Wyświetl Pojedyńczy Post
Stary 05-12-2016, 23:58   #13
Reinhard
 
Reputacja: 1 Reinhard ma wspaniałą reputacjęReinhard ma wspaniałą reputacjęReinhard ma wspaniałą reputacjęReinhard ma wspaniałą reputacjęReinhard ma wspaniałą reputacjęReinhard ma wspaniałą reputacjęReinhard ma wspaniałą reputacjęReinhard ma wspaniałą reputacjęReinhard ma wspaniałą reputacjęReinhard ma wspaniałą reputacjęReinhard ma wspaniałą reputację
Marius spodziewał się rozmowy w interesach, ubrał się wieć odpowiednio, by zrobić wrażenie na dawno nie widzianych kompanach - poważny urzędniczy biret, czarny wams, koszulę o bufiastych, ciemnoczerwonych rękawach i podszyty króliczym futrem płaszcz do połowy uda, do tego spodnie w modnie różnokolorowych nogawkach - ciemnoczerwonej i granatowej - oraz w trzewiki o nowocześnie zawiniętych noskach.
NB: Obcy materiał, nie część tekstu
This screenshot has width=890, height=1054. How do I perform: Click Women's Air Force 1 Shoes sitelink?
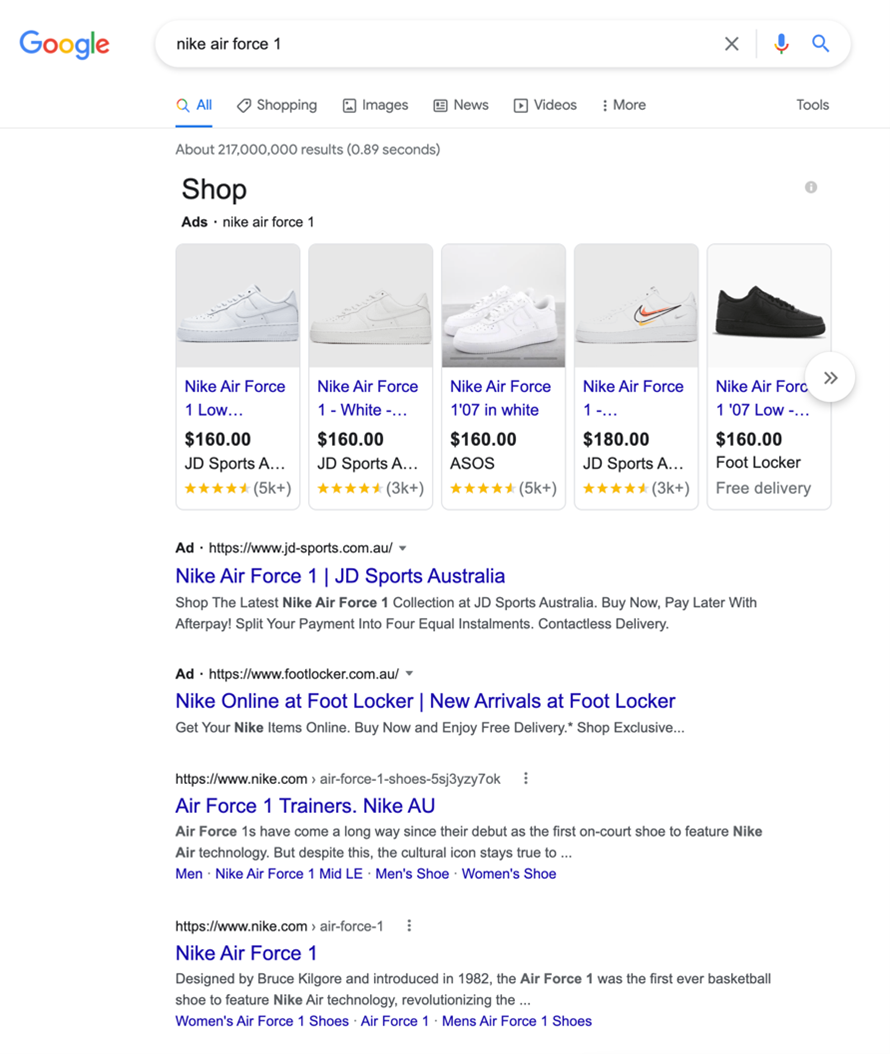coord(262,1021)
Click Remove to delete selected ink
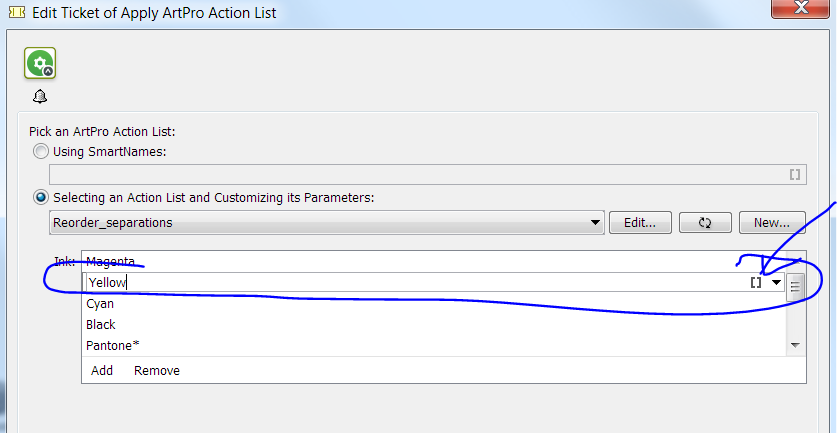 tap(157, 370)
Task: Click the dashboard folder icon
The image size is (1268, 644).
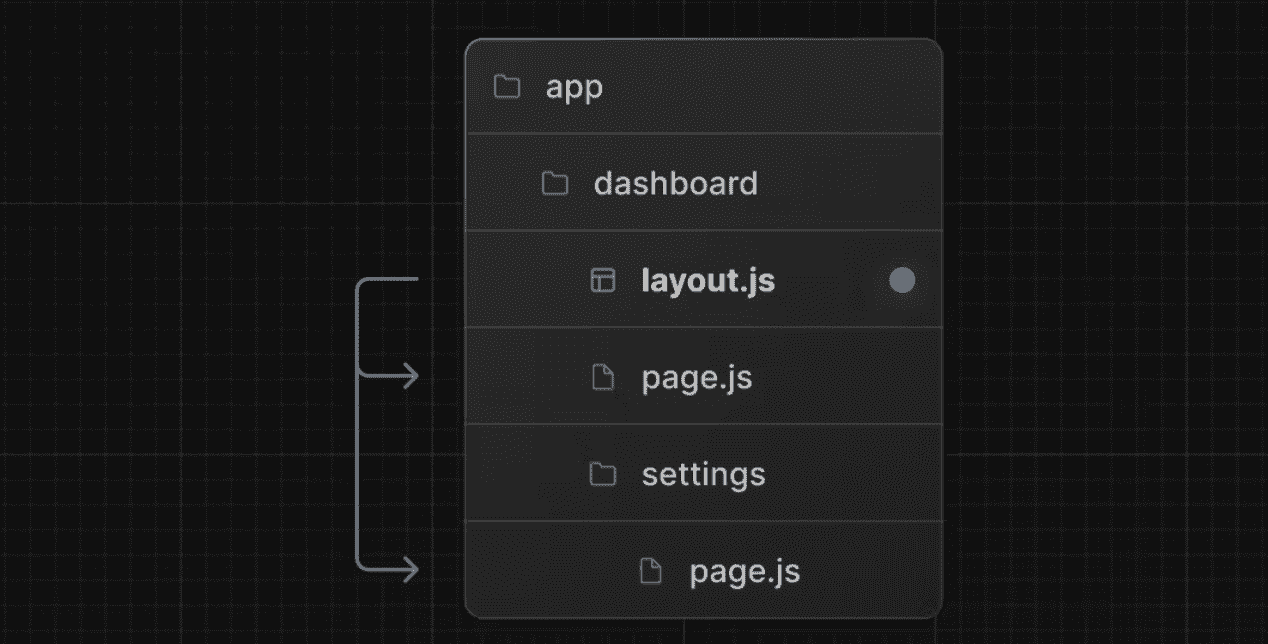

Wrażenie trochę psuł miecz na żołnierskim, rzemiennym pasie, ale w fachu Mariusa nigdy nie można było być pewnym własnego bezpieczeństwa. Zdążył przywyknąć.

Poborca przypuszczał, że Bretończyk nie odpuści. Udał więc, że totalnie nie obchodzi go wymiana zdań pomiędzy nim a obszarpańcami, rozglądając się jakby za kimś, podążył w głąb przybytku. Wykorzystując zaaferowanie prostaczków szlachcicem, ustawił się tak, by być za ich plecami i dokonać niespodziewanego ataku, jeżeli ktoś więcej, niż ten murarz, ruszy na łowcę nagród. W miarę możności chciałby to załatwić bez ofiar śmiertelnych - w końcu jest szacownym obywatelem, na litość Sigmara - ale nieuznawanie swojego miejsca w boskim porządku przez pospólstwo to grzech przeciwko ciału Młotodzierżcy, jakim jest Imperium!